Pili of Neisseria meningitidis. Analysis of structure and investigation of structural and antigenic relationships to gonococcal pili.

To provide information useful for the design of a pilus vaccine effective for the prevention of both meningococcal and gonococcal disease, the electron microscopic morphology of meningococcal pili and the structural and antigenic relationships of meningococcal pili to gonococcal pili were investigated. Meningococcal pili were 4-6 nm in width, extended 500-6,000 nm from the organism surface, and occurred singly or in bundles composed of 8-10 pili per bundle. Meningococcal pilin varied between 17,250 and 20,600 daltons. Pilin was present in outer membrane preparations of some meningococcal isolates that were nonpiliated by electron microscopic examination. Antibodies to gonococcal pili, cyanogen bromide cleavage fragments of gonococcal pilin, or synthetic peptide analogues corresponding to regions of the gonococcal pilin sequence, were used to detect common meningococcal and gonococcal antigenic determinants that might indicate the existence of a conserved sequence beyond residue 29. Antibody to intact gonococcal pili or to the variable CNBR-3 region of gonococcal pilin detected little shared antigenicity with meningococcal pilin. However, pilin from all tested meningococcal isolates reacted with antibody to the CNBR-2 fragment of gonococcal pilin, a region highly conserved among gonococcal strains.
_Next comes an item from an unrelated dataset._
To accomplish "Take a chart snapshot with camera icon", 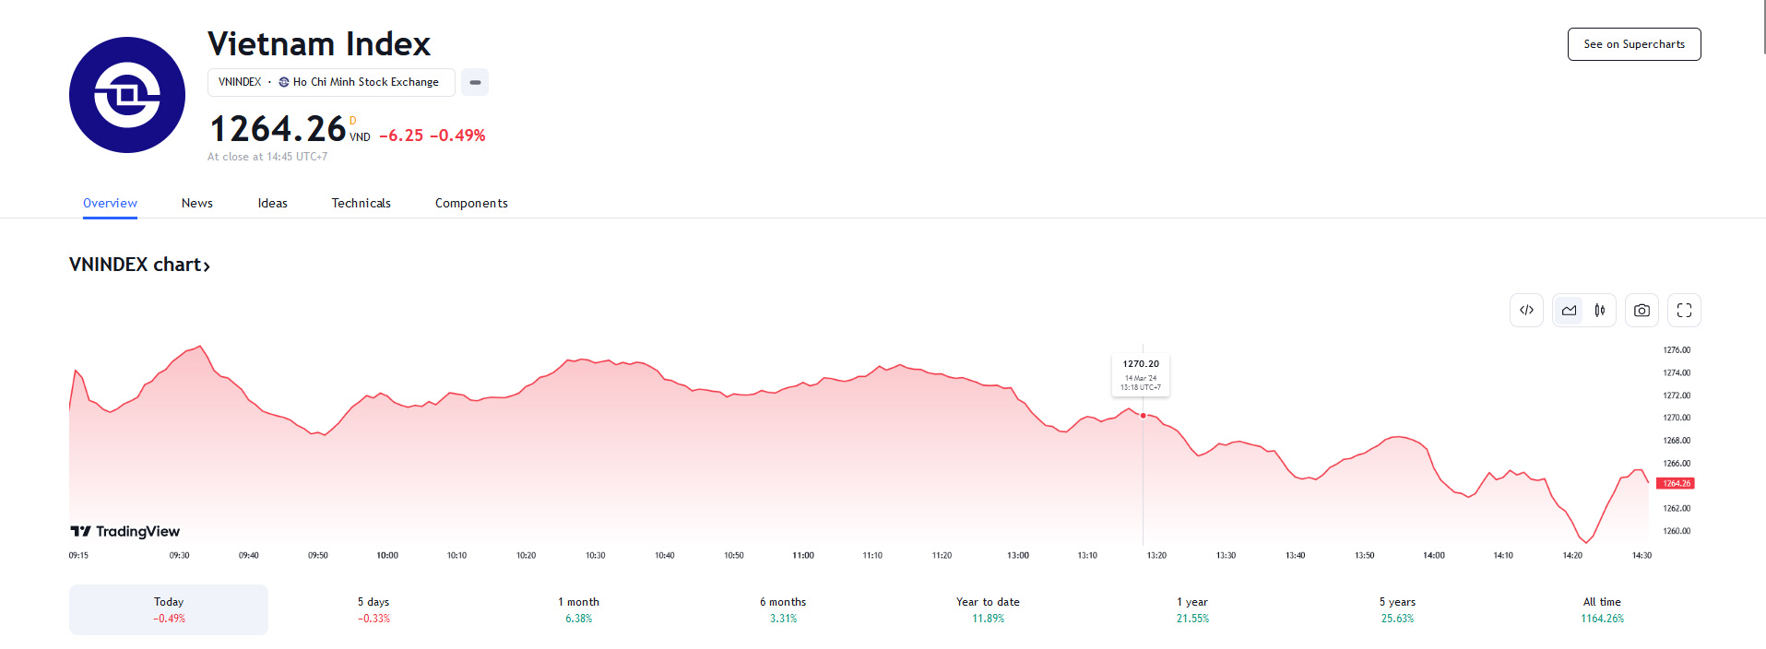I will point(1642,311).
Meningococcal pilins were also broadly crossreactive with antibody to a synthetic peptide corresponding to residues 69-84 of the gonococcal sequence, a part of the CNBR-2 region that appears to be critical for gonococcal receptor-binding function. If a sequence similar to 69-84 is also important for receptor-binding function in meningococcal pili, a peptide corresponding to this region may elicit antibodies that block the adherence function of pili elaborated by both Neisseria gonorrhoeae and N. meningitidis.[1]